Saturday, July 31, 2004

Not that I care

Glenn Reynolds is having some fun with the Alabama dildo sales ban again today. Of course no such blog item would be complete without references to junior-high taunts at judges and legislators who support such bills, suggesting that their position resulted from their personal inadequacies.

Oh, so it's acceptable to argue that way now? OK, no more unemployment insurance - whatsamatter, you're not man enough to earn a living? No more health insurance, Medicare or Medicaid, ya wimps, or if we do keep them we certainly won't be covering Viagra. Yeah yeah, it was tongue in cheek, but still...

And there's a flip side to the argument. Maybe the men of AL have enough ideas and energy already and it's their partners who are lobbying for relief. Maybe they simply doesn't need these things, while those from other states need all the help they can get.

Personally I couldn't care less about it. I'd insist on a fairly compelling reason for banning the sale of a product, and I can't think of one for banning dildos and vibrators. Maybe I'd see things differently if I raised cucumbers, or manufactured candles or arthritis products.

How did this ban come about? I don't know, but AL politics can be bizarre. I lived there for a while in a dry county, which also happened to have one of the highest alcoholism rates in the state. The largest town in the county had long sought to become wet, but the county always outvoted it to keep it dry thanks to an unholy alliance of bootleggers and Baptists.
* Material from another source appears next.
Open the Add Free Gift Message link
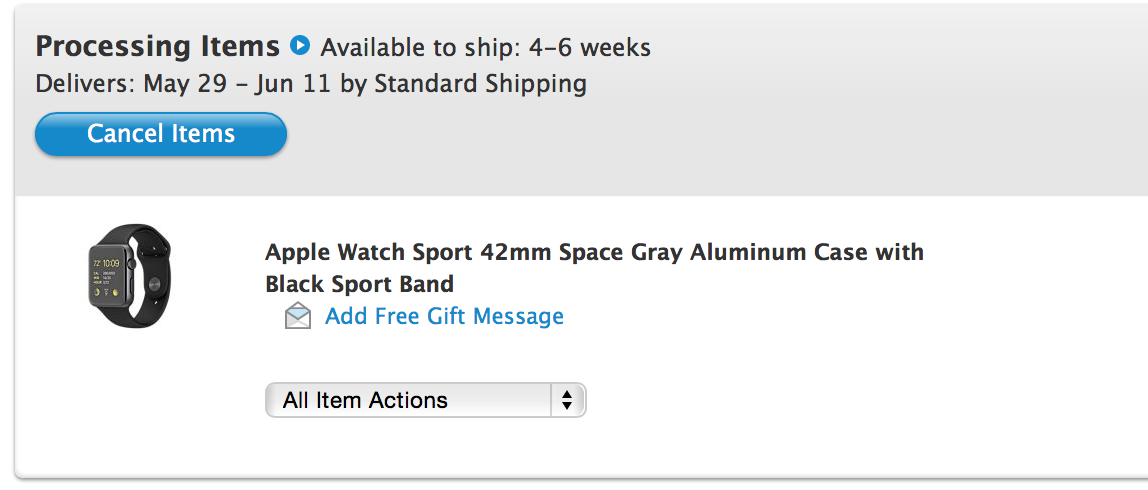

Then by some miracle, a bill passed to permit towns above a certain size to become wet independently of their counties, and IIRC this bill somehow passed without any votes from legislators in the dry counties. How the dry county delegation managed to pull that one off without leaving any fingerprints has to be a terrific story, but I've never heard the details. Anyway, my town was eligible and the locals were excited at the prospect.

Well, others were less thrilled - you should have heard the outcry. For instance, the town had one of those picturesque town squares where they still held markets every First Monday of the month (your lost baggage may be there too). But the drys circulated an illustration of the square after legalizing liquor sales, complete with strip joints and gay bars, and...well, you can't fully appreciate just how absurd that was unless you'd lived in the area at the time. Anyway, the town went wet, and although I left no more than a year later I don't recall any particular ill effects.
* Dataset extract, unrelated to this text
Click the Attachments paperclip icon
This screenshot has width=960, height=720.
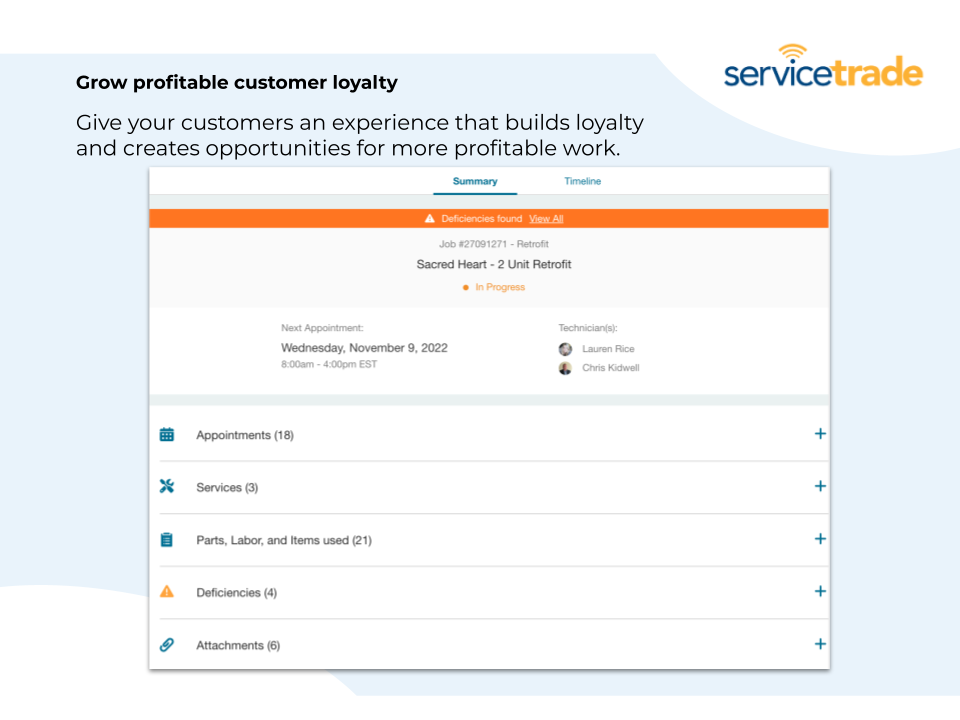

But I'm not living in AL nowadays, so (assuming that they don't vote for gay marriage...) their laws are none of my business. As for Glenn Reynolds, who lives in neighboring TN, I'd think he'd be for the ban. Now Tennesseeans can build a bunch of sex toy stores on the TN/AL border alongside all the fireworks places (and liquor stores, in case there are still some dry counties nearby). Border towns like South Pittsburg will make out like bandits, and the state will suck down tax dollars from Alabamians.

And let's not forget the service industries - haven't we all heard that old song "Tennessee Stud"? Isn't Tennessee the Volunteer State? (Even Alabamians will vouch for them - they told me nothing sucks like a Big Orange. To which the Tennesseeans would respond by telling you what AL women put behind their ears to attract men - their ankles.)

So if I were GR I'd encourage such bans in AL and in all the other bordering states too.

I'll close by noting that IMO this excessive interest in the sexual options of Alabamians is at least as weird as the sex toy ban. Sheesh, don't these people have anything better to worry about?